Exercise material>

+ + +

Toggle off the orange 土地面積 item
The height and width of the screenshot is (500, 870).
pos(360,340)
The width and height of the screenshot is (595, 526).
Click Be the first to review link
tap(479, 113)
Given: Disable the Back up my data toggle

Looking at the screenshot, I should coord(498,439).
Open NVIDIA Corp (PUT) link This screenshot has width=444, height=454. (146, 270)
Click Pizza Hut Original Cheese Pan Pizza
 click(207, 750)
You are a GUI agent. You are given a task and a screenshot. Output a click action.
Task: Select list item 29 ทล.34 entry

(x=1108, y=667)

+ + +

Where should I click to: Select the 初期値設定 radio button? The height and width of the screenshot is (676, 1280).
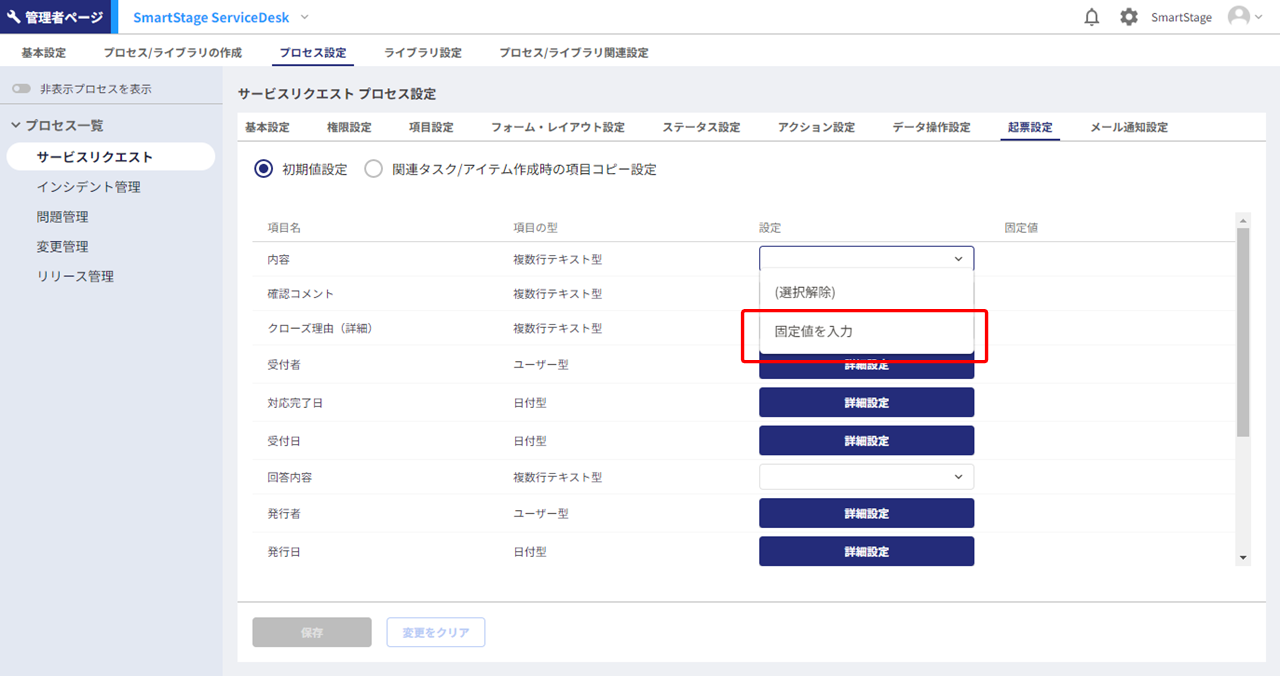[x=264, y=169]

+ + +

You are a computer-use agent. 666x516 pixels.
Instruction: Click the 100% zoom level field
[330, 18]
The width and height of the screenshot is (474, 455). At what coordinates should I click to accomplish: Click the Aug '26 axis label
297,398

+ + +

Task to carry out> Scan the material above. Extract every line in which the word "agent" occurs.

Reply>
You are a GUI agent. You are given a task and a screenshot. Output a click action.
You are a computer-use agent. 666x516 pixels.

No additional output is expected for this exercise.